Under a darkening afternoon sky, they came with their harmonicas, guitars, Che Guevara T-shirts, hipster beards and defiant braids. Some came with their arms bandaged and some walked with a limp. They came too with resounding slogans like “Police tumi jotoi maro, maine tomar eksho-baro (However much you—the police—assault us, your salary will not change)", outdone only by the sound of thunder. Then came the rain.

Soaked to the skin, when thousands of students (from Jadavpur University, or JU, and other colleges) marched through south Kolkata on Thursday to protest against police atrocity on JU campus, that part of the city stood still.

The issue, though, is grim and indicative of totalitarianism. In the early hours of Wednesday, a contingent of the Kolkata Police along with alleged musclemen of the ruling Trinamool Congress party entered the campus of the prestigious JU and forcibly broke up a students’ agitation, which involved an 8-hour gherao of the vice-chancellor (VC) Abhijit Chakrabarti’s office. The gherao came after a two-week standoff between students and university authorities. The students were demanding an impartial probe into an incident of alleged molestation of a JU student on 28 August and “were constantly rebuffed by the VC, who stated that it was below his dignity to speak with us", says Subhojit Maity, a second-year student of philosophy. Others allege that there was an effort to hush up the molestation case by the state government-appointed VC.

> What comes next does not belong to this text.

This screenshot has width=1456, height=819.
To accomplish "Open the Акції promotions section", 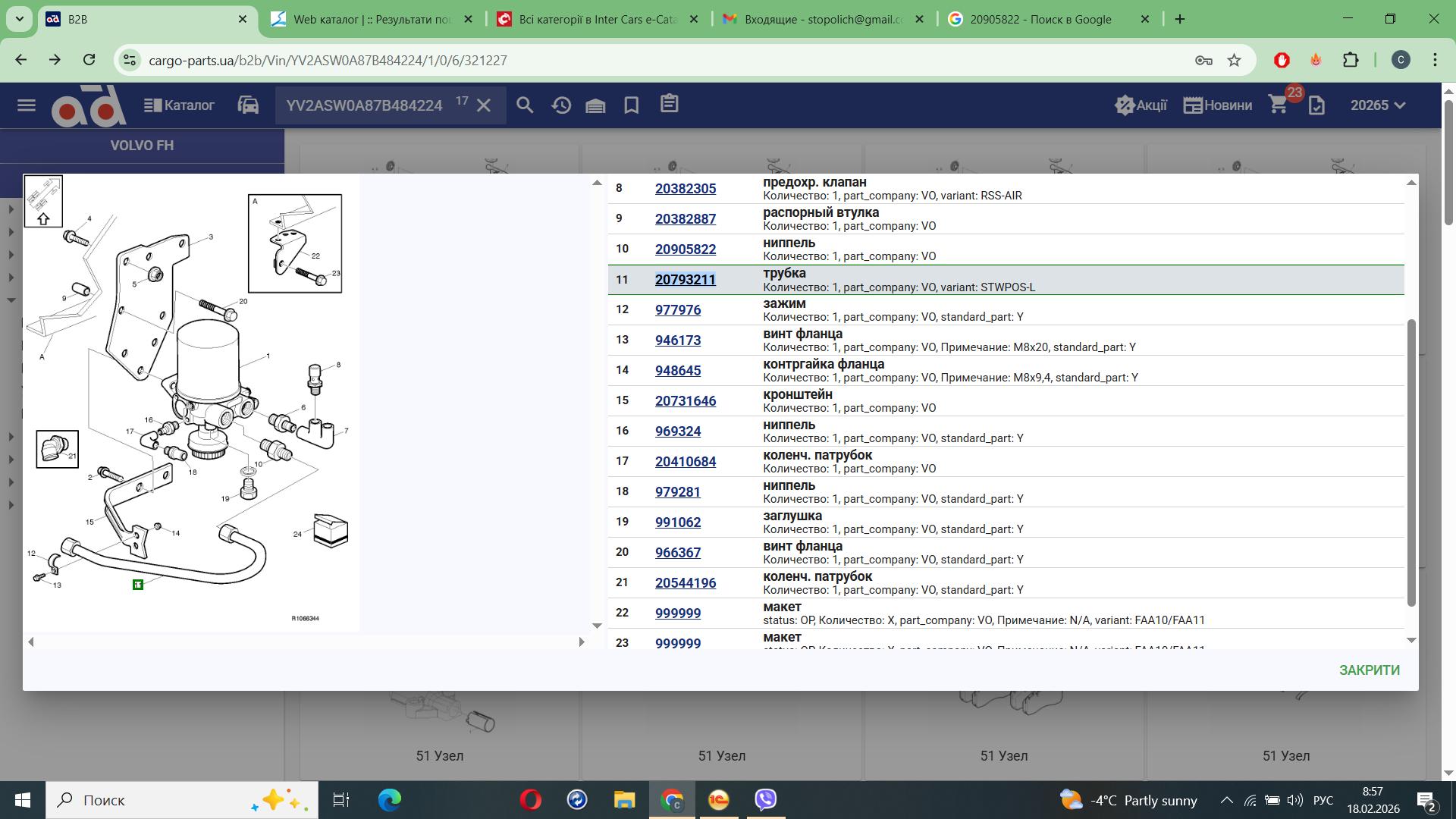I will click(x=1141, y=105).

At the end of the police action, which began around 1.30am, after lights were switched off, and lasted for 15-20 minutes, about 40 students were hospitalized, though some with minor injuries, while 37 students were arrested (they were later released). Maity was also injured; her left arm is in a sling. Television footage from the night gives an idea of the police brutality: students being dragged; slapped, punched and kicked; students collapsing on the road; smashed lips; blood. Girl students alleged molestation at the hands of the male-dominated police force.

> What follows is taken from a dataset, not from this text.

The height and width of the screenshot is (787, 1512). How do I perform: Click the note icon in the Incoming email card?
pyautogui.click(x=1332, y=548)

A line had been breached. “JU has had a strong and healthy tradition of student agitation and politics. It makes campus life vibrant. There have been previous instances of gherao, which got resolved through negotiation," says Prof. Nilanjana Gupta, general secretary of the Jadavpur University Teachers’ Association (JUTA). “But this sort of police brutality inside the campus is unprecedented and is the beginning of a trend that can turn students into criminals," she adds.

After a meeting on Thursday, the JUTA put forth a set of demands—the VC, who holds an interim position, should not be made permanent; policemen should not be allowed on the campus; withdrawal of cases filed against students (on the charges of arson and resorting to violence); and an impartial investigation into the incidents, among others. These demands are in sync with those of the student bodies of JU.

Sanskrit student Ipsita Pal, her right knee bandaged, says she was “forcefully thrown out" (from the portico of the administrative building of JU, where she was protesting) by a policeman before losing consciousness. All the VC needed was to talk to us, she says. Philosophy student Sudhanya Pal was the only girl to be arrested. A man dragged her by the hair, while another painfully clasped the hands before throwing her inside a police vehicle which took her—along with a group of male students and without a single policewoman around—to the police headquarters at Lalbazar, Pal recounts. “This was my first encounter with state-sponsored terror," she adds.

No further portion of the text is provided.